Reproduce all of the material below line for line, with no changes.
-- start THE INPUT --
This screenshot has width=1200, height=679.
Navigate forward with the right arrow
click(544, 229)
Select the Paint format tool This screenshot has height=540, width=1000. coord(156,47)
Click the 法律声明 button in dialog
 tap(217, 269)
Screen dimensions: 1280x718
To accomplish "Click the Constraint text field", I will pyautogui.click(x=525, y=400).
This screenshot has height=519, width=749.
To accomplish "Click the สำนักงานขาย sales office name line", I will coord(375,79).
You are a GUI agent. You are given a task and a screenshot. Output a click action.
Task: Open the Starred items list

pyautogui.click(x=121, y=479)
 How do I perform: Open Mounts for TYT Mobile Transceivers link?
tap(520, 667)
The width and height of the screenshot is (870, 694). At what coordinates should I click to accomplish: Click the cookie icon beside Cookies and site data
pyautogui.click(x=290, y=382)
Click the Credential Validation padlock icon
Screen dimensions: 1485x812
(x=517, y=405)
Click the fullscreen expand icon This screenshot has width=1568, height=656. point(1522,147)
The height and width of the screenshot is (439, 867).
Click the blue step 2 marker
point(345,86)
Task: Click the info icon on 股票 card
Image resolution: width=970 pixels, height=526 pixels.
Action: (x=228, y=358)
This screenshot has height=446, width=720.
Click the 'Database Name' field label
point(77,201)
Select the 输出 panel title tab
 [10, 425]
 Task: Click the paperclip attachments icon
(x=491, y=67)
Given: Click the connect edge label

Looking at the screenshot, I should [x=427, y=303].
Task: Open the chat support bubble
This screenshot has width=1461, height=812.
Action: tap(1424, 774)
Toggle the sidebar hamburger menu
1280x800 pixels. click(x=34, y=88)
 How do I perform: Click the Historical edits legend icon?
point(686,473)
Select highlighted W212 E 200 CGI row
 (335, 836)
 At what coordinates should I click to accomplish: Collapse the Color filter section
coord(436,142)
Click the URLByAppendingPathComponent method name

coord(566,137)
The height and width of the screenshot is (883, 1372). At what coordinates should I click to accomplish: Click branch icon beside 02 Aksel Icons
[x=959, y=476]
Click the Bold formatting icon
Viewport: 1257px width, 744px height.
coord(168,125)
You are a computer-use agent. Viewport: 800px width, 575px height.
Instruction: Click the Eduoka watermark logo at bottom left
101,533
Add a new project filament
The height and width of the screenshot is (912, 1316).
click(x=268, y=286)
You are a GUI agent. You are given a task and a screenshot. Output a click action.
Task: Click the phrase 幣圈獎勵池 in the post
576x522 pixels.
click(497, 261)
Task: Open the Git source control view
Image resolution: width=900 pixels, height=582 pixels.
-- end THE INPUT --
» **FINISHED ANSWER**
This screenshot has width=1200, height=679.
Navigate forward with the right arrow
click(544, 229)
Select the Paint format tool This screenshot has height=540, width=1000. coord(156,47)
Click the 法律声明 button in dialog
 tap(217, 269)
Screen dimensions: 1280x718
To accomplish "Click the Constraint text field", I will pyautogui.click(x=525, y=400).
This screenshot has height=519, width=749.
To accomplish "Click the สำนักงานขาย sales office name line", I will coord(375,79).
You are a GUI agent. You are given a task and a screenshot. Output a click action.
Task: Open the Starred items list

pyautogui.click(x=121, y=479)
 How do I perform: Open Mounts for TYT Mobile Transceivers link?
tap(520, 667)
The width and height of the screenshot is (870, 694). At what coordinates should I click to accomplish: Click the cookie icon beside Cookies and site data
pyautogui.click(x=290, y=382)
Click the Credential Validation padlock icon
Screen dimensions: 1485x812
(x=517, y=405)
Click the fullscreen expand icon This screenshot has width=1568, height=656. point(1522,147)
The height and width of the screenshot is (439, 867).
Click the blue step 2 marker
point(345,86)
Task: Click the info icon on 股票 card
Image resolution: width=970 pixels, height=526 pixels.
Action: (x=228, y=358)
This screenshot has height=446, width=720.
Click the 'Database Name' field label
point(77,201)
Select the 输出 panel title tab
 [10, 425]
 Task: Click the paperclip attachments icon
(x=491, y=67)
Given: Click the connect edge label

Looking at the screenshot, I should [x=427, y=303].
Task: Open the chat support bubble
This screenshot has width=1461, height=812.
Action: tap(1424, 774)
Toggle the sidebar hamburger menu
1280x800 pixels. click(x=34, y=88)
 How do I perform: Click the Historical edits legend icon?
point(686,473)
Select highlighted W212 E 200 CGI row
 (335, 836)
 At what coordinates should I click to accomplish: Collapse the Color filter section
coord(436,142)
Click the URLByAppendingPathComponent method name

coord(566,137)
The height and width of the screenshot is (883, 1372). At what coordinates should I click to accomplish: Click branch icon beside 02 Aksel Icons
[x=959, y=476]
Click the Bold formatting icon
Viewport: 1257px width, 744px height.
coord(168,125)
You are a computer-use agent. Viewport: 800px width, 575px height.
Instruction: Click the Eduoka watermark logo at bottom left
101,533
Add a new project filament
The height and width of the screenshot is (912, 1316).
click(x=268, y=286)
You are a GUI agent. You are given a task and a screenshot. Output a click action.
Task: Click the phrase 幣圈獎勵池 in the post
576x522 pixels.
click(497, 261)
Task: Open the Git source control view
Image resolution: width=900 pixels, height=582 pixels.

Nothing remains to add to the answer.